Gold prices edged lower on Monday as equities firmed, while expectations for more economic stimulus measures limited losses. Spot gold eased 0.3% to $1,722.49 per ounce by 0135 GMT. U.S. gold futures rose 0.4% to $1,742.60. Asian shares inched higher ahead of a busy week for earnings and central bank meetings, with speculation that the Bank of Japan will announce more stimulus steps. Gold tends to benefit from widespread stimulus measures as it is often seen as a hedge against inflation and currency debasement. Investors are pinning their hopes for the reopening of the U.S. economy on the potential for wider availability of testing for COVID-19 cases and on drug trials for treatments of the disease but said, until there is concrete progress in these areas, further stock market gains may be limited. Shares of gold miners and funds dealing in the precious metal have rallied in recent weeks as the virus crisis rocked global markets and investors raced to buy safe-haven assets. Holdings of the world’s largest gold-backed exchange-traded fund, SPDR Gold Trust, rose 0.6% to 1,048.31 tonnes on Friday from 1,042.46 tonnes on Thursday. Palladium rose 0.4% to $2,032.80 per ounce, while platinum gained 0.8% to $766.04 and silver was flat at $15.24. 

 

  • OIL

Oil prices fell on Monday on signs that worldwide oil storage is filling rapidly, raising concerns that production cuts will not be fast enough to fully offset the collapse in demand from the coronavirus pandemic. U.S. oil futures led losses on fears that storage at Cushing, Oklahoma, could reach full capacity soon.
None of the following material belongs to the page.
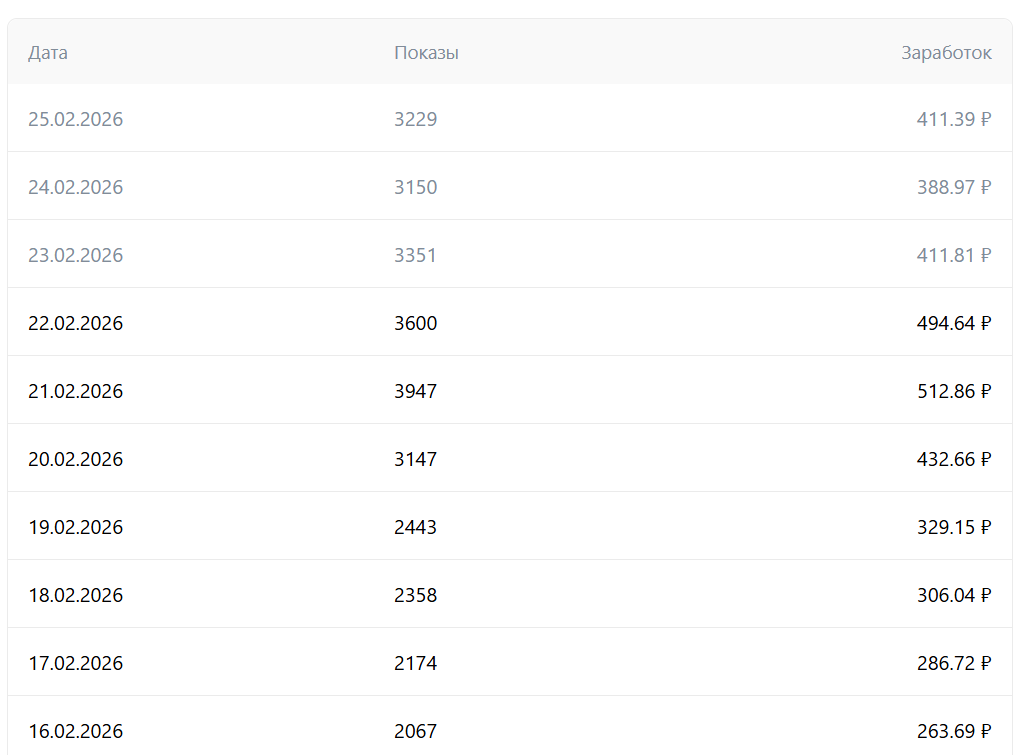1029x755 pixels.
Task: Select the date 25.02.2026 cell
Action: click(x=76, y=120)
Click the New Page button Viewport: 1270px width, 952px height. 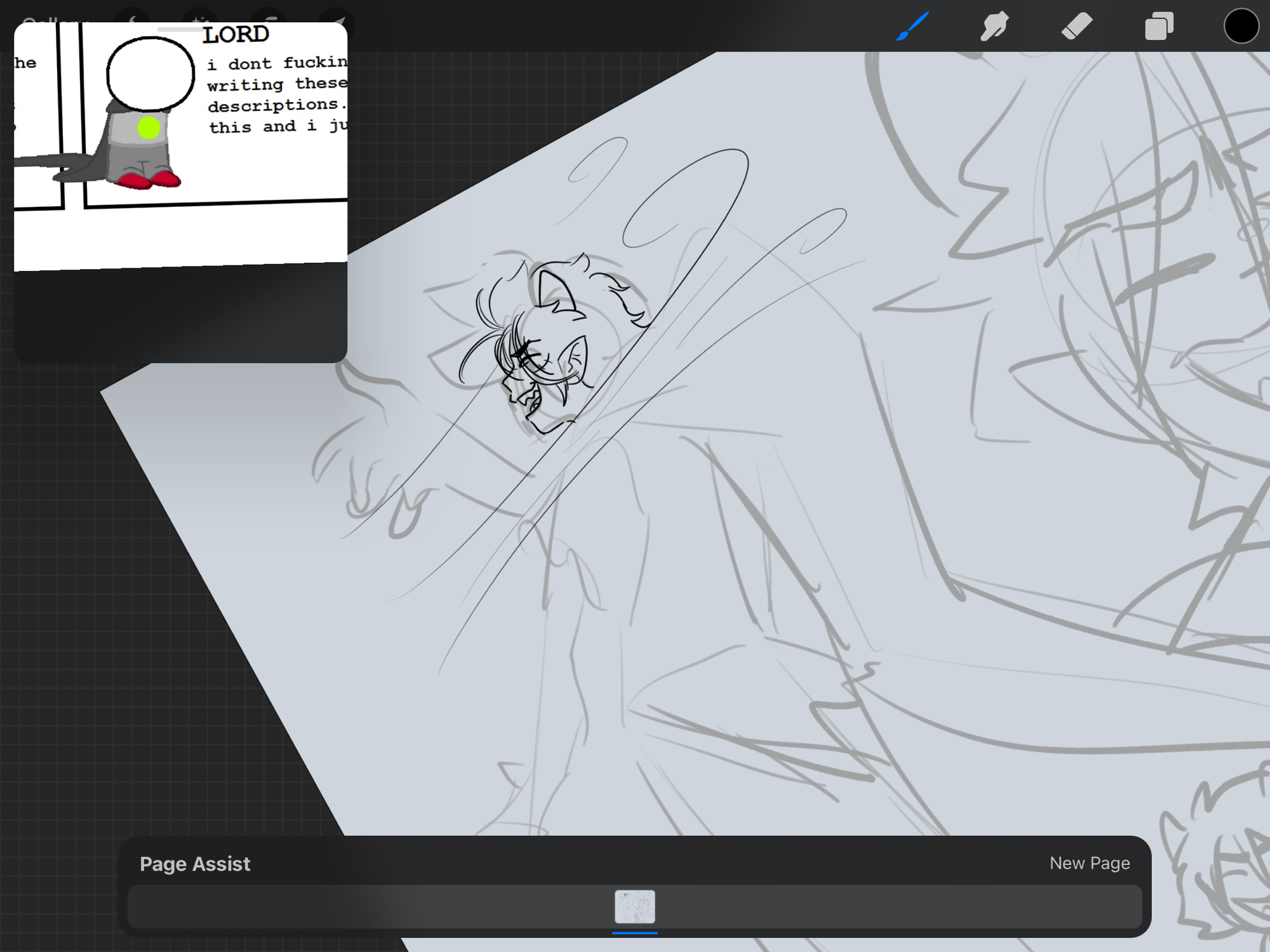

U.S. crude inventories rose to 518.6 million barrels in the week to April 17, near an all-time record of 535 million barrels set in 2017. U.S. West Texas Intermediate CLc1 June futures fell $1.49, or 8.8%, to $15.45 a barrel by 0452 GMT, while Brent crude LCOc1 was down 44 cents, or 2.1%, at $21.00 a barrel. Oil futures marked their third straight week of losses last week - and have fallen for eight of the past nine - with Brent ending down 24% and WTI off around 7%. The June WTI contract’s price fall may have been triggered by investors moving to later months to avoid a similar fate, said Tony Nunan, a senior risk manager at Mitsubishi Corp in Tokyo. Producers may not be slashing output quickly or deeply enough to buoy prices, especially when global economic output is expected to contract by 2% this year, worse than the financial crisis, while demand has collapsed 30% due to the pandemic. Amid the rush to cut output, rig counts in the United States are down to the lowest since July 2016, while the total number of oil and gas rigs in Canada has fallen to the lowest since at least 2000, according to Baker Hughes data. The Organization of the Petroleum Exporting Countries and its allies including Russia, a group known as OPEC+, pledged earlier this month to cut output by an unprecedented 9.7 million barrels per day in May and June.